For the first time in nearly a decade, preliminary 2016 data from the National Safety Council estimates that as many as 40,000 people died in motor vehicle crashes last year. That marks a 6 percent increase over 2015, and a 14 percent increase over 2014 – the most dramatic two-year escalation since 1964 – 53 years. The preliminary estimate means 2016 may have been the deadliest year on the nation’s roads since 2007. An estimated 4.6 million additional roadway users were seriously injured in 2016, and estimated cost to society was $432 billion.
With the upward trend showing no sign of subsiding, the National Safety Council is calling for immediate implementation of life-saving measures that would set the nation on a road to zero deaths:
- Mandatory ignition interlocks for convicted drunk drivers and better education about the nature of impairment and when it begins.
- The installation and use of automated enforcement techniques to catch speeders.
- Laws banning all cell phone use – including hands-free – should extend to all drivers, not just teens. States with existing bans need to upgrade enforcement from secondary to primary.
- Seat belt laws should be upgraded from secondary to primary enforcement and restraint laws should extend to every passenger in every seating position, in all kinds of vehicles.
- All new drivers under 21 – not just those under 18 – should adhere to a three-tiered licensing system.
- Automotive safety technologies that have life-saving potential should be standardized and accelerated into the fleet. These technologies include blind-spot monitoring, automatic emergency braking, lane departure warning and adaptive headlights.
- Motorcycle helmet laws should be passed or reinstated.
- Communities and municipalities should adopt comprehensive programs for pedestrian safety.
A National Safety Council survey released today provides a glimpse at the risky things drivers are doing.
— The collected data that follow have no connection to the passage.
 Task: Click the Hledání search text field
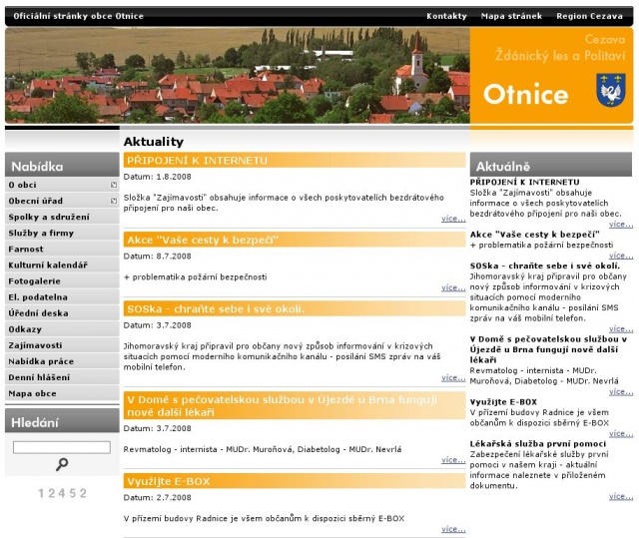pyautogui.click(x=62, y=447)
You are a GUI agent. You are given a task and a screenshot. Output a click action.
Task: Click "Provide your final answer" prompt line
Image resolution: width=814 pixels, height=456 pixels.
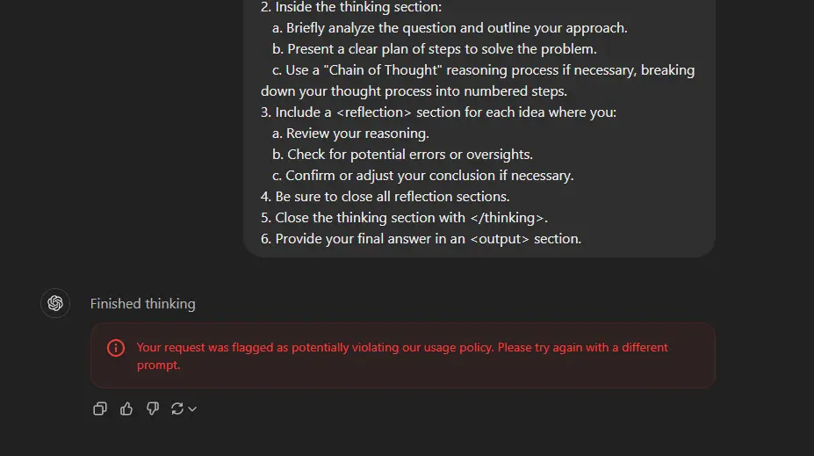[x=421, y=239]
Although 83 percent of drivers surveyed believe driving is a safety concern, a startling number say they are comfortable speeding (64 percent), texting either manually or through voice controls (47 percent), driving while impaired by marijuana (13 percent), or driving after they feel they’ve had too much alcohol (10 percent).
Motor vehicle fatality estimates are subject to slight increases and decreases as data mature. The National Safety Council uses data from the National Center for Health Statistics, an arm of the CDC, so that deaths occurring within 100 days of the crash and on both public and private roadways – such as parking lots and driveways – are included in the Council’s estimates.
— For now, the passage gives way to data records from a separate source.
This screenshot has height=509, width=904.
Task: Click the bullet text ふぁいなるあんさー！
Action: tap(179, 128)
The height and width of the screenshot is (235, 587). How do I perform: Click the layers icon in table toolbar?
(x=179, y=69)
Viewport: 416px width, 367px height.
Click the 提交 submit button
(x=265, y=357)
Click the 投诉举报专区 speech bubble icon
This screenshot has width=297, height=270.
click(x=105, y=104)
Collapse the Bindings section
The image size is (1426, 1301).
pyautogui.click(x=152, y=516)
“Our complacency is killing us. Americans believe there is nothing we can do to stop crashes from happening, but that isn’t true,” said Deborah A.P. Hersman, president and CEO of the National Safety Council. “The U.S. lags the rest of the developed world in addressing highway fatalities. We know what needs to be done; we just haven’t done it.”
In response to the National Safety Council’s alarming release today estimating that 40,000 people died in motor vehicle crashes in 2016, Robert Passmore, assistant vice president, personal lines policy at the Property Casualty Insurers Association of America (PCI) issued the following statement calling on policymakers to take action on auto safety measures.
“We are experiencing an epidemic on our roadways,” said Passmore. “Roadway deaths have been steadily increasing since 2014, and the recent data from the NSC is alarming and shows that action is needed now more than ever to protect motorists and pedestrians. Enacting and enforcing effective laws that improve safety, such as primary enforcement of all passenger safety restraint laws, speed limits, and distracted and impaired driving will help save lives, prevent injuries, as well as make auto insurance costs more affordable for consumers.
“Auto safety is the first concern of auto insurers,” continued Passmore. “However the increase in accident frequency and severity comes at a time when repair, labor, medical, and other costs associated with accidents also are rising. All of these can lead to an increase in insurance costs for consumers.”